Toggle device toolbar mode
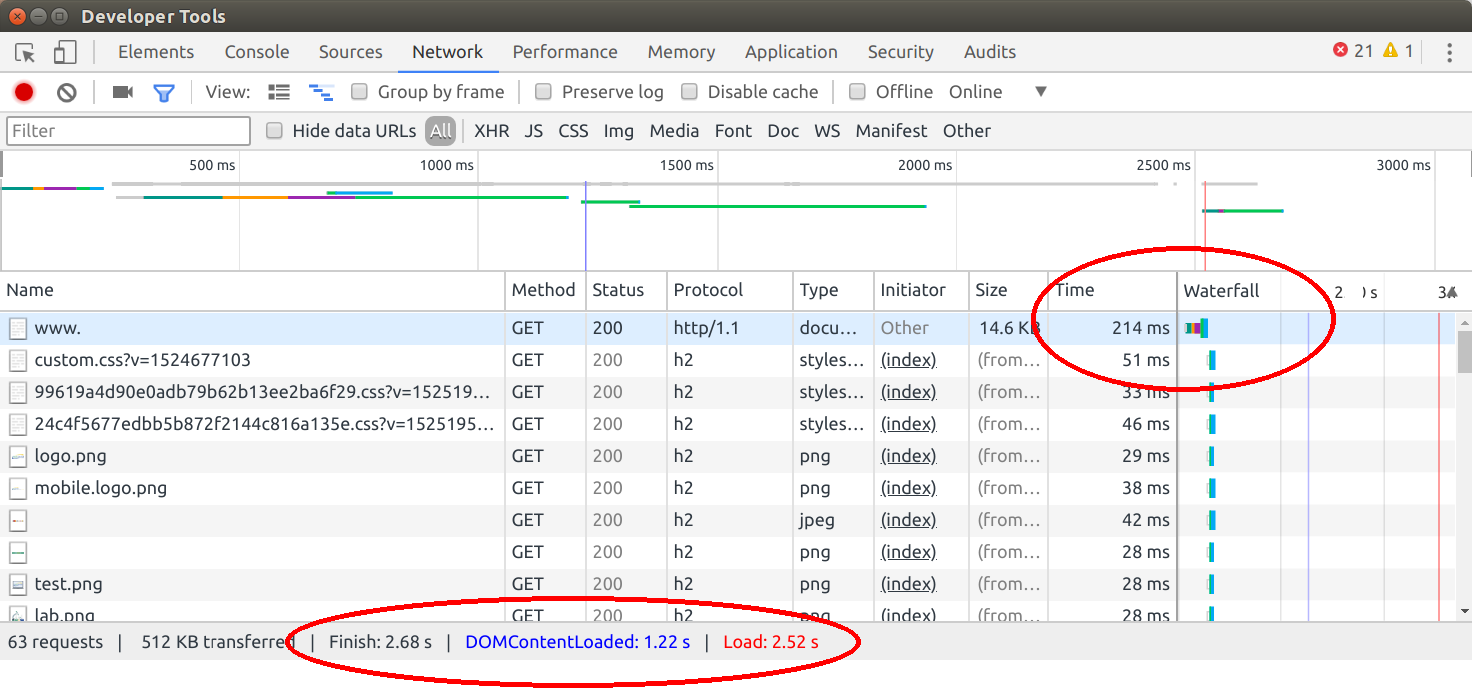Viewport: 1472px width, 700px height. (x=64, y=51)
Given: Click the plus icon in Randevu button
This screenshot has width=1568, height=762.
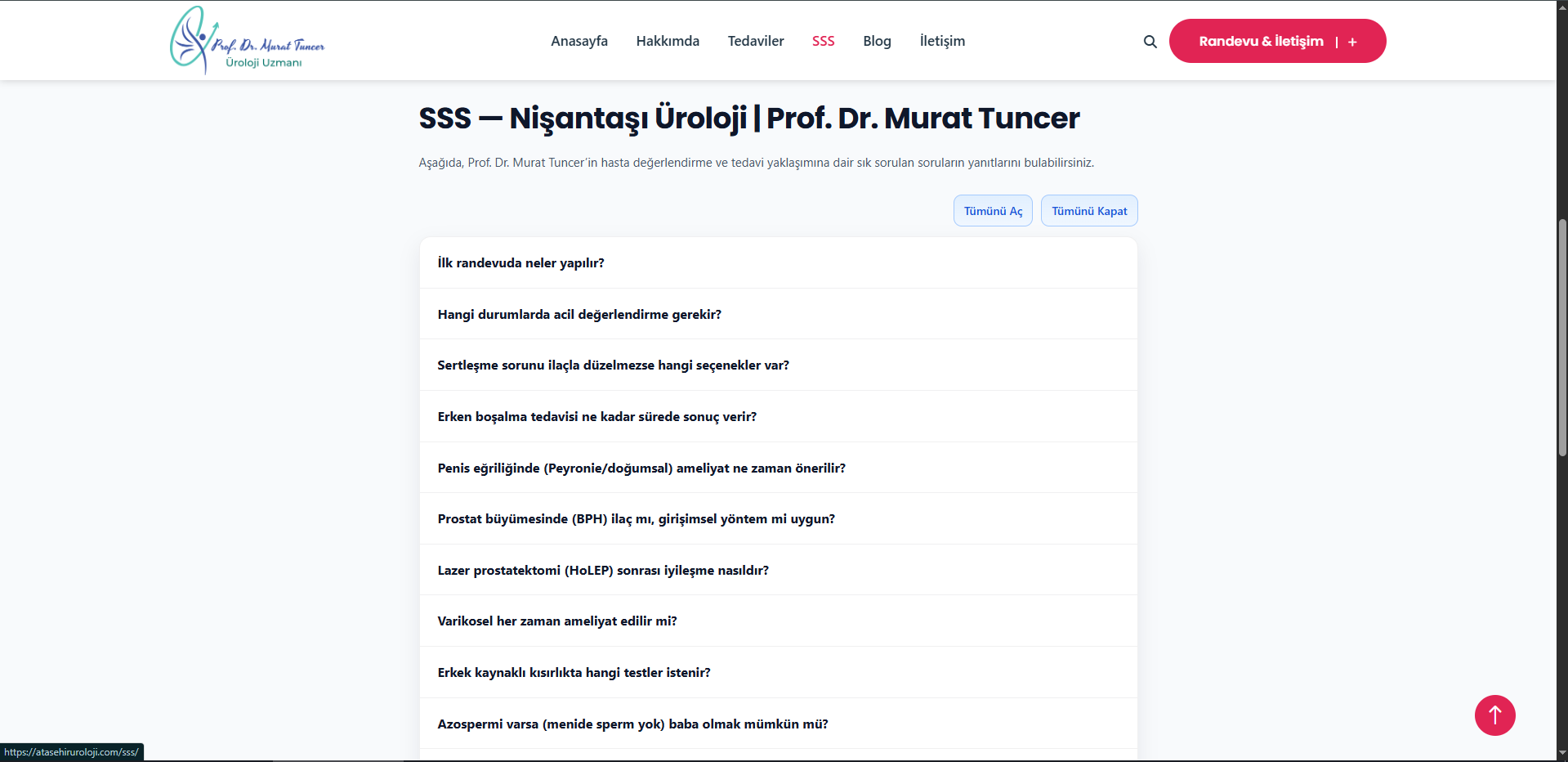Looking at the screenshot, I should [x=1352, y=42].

○ ○ ○ ○ ○ ○ ○

:: Task to complete ::
Can the entries above be repeated exactly, without their pictures?

:: Solution ::
Toggle device toolbar mode
Viewport: 1472px width, 700px height. (x=64, y=51)
Given: Click the plus icon in Randevu button
This screenshot has width=1568, height=762.
Looking at the screenshot, I should [x=1352, y=42].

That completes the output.